§ Records contained in a dataset
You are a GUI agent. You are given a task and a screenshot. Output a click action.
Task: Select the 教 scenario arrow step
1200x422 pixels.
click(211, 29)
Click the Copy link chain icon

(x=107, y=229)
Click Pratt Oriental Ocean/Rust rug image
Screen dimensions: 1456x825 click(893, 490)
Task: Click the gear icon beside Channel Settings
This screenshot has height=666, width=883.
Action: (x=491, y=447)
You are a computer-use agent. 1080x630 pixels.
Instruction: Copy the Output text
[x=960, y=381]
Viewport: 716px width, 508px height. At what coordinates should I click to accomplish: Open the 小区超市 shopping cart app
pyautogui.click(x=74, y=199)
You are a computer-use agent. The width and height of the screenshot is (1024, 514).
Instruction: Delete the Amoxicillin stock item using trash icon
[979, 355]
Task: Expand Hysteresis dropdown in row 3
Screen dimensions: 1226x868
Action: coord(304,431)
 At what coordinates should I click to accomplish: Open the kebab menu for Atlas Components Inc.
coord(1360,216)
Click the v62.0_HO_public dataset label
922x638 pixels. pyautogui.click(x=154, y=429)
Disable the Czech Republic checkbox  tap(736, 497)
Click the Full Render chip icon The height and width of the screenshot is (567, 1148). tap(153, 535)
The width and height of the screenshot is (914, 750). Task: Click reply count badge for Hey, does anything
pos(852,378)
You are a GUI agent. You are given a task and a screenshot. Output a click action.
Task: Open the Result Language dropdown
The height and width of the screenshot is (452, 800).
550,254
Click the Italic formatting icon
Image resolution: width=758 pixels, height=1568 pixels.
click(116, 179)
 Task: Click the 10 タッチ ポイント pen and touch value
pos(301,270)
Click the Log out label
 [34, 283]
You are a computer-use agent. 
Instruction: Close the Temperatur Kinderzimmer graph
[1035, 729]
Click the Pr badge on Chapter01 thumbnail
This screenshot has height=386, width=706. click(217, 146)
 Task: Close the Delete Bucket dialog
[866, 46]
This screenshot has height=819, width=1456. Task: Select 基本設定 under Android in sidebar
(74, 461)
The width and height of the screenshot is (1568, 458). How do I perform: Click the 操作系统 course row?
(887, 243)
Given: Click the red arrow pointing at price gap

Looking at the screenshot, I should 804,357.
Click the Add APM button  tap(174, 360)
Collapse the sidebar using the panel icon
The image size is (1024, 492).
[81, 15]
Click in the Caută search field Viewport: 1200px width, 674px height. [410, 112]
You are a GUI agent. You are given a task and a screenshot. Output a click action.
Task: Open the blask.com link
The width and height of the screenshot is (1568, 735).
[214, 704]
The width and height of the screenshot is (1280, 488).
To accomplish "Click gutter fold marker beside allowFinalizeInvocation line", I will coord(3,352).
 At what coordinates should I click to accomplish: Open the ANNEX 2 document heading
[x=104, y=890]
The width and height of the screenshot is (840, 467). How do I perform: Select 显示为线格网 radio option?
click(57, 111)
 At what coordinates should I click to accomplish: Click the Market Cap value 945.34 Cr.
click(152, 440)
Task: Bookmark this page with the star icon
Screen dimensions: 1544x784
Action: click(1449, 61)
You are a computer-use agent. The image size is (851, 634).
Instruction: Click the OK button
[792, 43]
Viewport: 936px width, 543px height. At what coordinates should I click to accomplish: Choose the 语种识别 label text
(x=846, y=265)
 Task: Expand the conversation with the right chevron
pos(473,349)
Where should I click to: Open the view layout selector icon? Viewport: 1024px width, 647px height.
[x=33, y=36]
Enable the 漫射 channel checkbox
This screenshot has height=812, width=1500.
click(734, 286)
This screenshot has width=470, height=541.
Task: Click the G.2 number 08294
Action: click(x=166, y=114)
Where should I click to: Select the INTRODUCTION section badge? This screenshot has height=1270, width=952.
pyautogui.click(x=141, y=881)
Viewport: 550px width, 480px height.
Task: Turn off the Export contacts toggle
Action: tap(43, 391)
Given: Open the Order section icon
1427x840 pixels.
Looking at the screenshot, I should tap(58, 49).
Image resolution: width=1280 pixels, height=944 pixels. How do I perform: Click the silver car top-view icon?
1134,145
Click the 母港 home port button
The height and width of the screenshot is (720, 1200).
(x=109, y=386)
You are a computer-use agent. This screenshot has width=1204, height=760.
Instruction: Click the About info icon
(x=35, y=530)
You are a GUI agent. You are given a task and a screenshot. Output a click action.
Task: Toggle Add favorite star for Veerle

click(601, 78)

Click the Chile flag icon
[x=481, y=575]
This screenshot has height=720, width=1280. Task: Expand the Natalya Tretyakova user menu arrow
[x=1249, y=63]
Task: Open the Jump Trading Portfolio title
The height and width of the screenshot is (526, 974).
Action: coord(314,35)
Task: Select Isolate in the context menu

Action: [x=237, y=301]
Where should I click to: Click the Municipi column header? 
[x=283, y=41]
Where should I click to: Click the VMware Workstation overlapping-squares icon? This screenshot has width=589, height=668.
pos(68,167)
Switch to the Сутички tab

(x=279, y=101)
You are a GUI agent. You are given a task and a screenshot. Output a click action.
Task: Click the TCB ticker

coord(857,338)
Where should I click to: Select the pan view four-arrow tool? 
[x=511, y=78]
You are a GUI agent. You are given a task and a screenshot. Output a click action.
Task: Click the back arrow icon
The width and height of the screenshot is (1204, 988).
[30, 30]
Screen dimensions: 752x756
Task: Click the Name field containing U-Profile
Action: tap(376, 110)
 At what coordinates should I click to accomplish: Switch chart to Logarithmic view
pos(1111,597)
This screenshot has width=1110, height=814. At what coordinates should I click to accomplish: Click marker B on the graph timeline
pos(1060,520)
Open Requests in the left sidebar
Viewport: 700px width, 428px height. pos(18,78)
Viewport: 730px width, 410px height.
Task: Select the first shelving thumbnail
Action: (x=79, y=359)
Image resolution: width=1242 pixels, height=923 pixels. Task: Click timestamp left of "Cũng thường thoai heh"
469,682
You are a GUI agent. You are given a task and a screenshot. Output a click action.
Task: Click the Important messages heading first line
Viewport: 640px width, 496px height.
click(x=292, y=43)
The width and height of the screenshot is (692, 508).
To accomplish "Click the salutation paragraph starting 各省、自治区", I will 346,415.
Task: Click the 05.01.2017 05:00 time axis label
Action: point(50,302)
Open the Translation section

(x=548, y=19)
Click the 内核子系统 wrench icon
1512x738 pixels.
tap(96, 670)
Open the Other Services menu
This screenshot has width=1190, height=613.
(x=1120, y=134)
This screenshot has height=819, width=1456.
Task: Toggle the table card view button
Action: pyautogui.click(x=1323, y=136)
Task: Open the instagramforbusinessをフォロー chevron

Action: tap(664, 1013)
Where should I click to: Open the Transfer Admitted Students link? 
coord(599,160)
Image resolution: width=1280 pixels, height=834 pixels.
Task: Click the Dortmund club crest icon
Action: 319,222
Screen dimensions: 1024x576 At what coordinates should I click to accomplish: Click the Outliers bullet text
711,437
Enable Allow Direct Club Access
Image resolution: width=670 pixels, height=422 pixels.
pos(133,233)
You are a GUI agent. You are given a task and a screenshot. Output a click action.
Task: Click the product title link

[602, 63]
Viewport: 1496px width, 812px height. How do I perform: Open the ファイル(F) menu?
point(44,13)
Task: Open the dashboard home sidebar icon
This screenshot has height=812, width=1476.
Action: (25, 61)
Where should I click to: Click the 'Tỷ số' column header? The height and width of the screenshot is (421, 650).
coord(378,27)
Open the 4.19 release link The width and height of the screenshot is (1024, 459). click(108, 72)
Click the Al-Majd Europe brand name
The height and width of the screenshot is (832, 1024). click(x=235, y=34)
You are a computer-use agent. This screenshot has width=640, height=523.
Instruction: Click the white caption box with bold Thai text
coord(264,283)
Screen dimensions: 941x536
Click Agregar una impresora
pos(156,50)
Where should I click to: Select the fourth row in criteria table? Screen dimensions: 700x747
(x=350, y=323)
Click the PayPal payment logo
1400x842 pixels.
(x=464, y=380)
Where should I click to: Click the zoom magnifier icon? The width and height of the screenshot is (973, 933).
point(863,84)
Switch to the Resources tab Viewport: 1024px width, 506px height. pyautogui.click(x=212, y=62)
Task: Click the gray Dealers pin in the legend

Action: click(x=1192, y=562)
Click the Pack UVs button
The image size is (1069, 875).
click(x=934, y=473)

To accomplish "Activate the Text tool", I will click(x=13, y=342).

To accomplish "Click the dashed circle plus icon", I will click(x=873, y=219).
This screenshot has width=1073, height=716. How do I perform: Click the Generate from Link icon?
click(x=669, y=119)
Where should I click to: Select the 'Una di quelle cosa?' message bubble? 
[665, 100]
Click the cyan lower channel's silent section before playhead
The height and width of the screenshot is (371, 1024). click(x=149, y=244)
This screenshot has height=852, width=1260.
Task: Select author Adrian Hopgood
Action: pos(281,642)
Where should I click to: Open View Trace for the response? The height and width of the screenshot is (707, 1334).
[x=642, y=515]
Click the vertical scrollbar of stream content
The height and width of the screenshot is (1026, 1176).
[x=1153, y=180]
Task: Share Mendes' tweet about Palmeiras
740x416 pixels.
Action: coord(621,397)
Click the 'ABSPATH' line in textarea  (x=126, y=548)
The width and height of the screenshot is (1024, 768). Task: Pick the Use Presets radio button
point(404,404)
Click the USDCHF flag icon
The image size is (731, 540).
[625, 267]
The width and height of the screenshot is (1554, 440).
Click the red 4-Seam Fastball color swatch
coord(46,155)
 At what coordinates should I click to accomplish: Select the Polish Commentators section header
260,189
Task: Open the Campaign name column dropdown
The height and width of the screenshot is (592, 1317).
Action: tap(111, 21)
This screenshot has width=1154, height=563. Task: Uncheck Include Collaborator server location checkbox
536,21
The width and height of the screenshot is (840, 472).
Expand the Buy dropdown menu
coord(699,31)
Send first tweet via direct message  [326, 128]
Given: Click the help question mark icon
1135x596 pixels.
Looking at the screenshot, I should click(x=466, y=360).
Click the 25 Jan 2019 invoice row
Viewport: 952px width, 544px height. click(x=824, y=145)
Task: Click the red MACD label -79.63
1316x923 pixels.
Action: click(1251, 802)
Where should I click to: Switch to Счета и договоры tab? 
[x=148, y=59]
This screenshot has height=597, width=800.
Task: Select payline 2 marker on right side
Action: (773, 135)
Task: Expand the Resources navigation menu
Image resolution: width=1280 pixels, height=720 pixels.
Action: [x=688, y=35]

§ Exercise objective
Whenever a line includes the word "Resources", pull it out of the entries.

§ Solution to this problem
Switch to the Resources tab Viewport: 1024px width, 506px height. pyautogui.click(x=212, y=62)
Task: Expand the Resources navigation menu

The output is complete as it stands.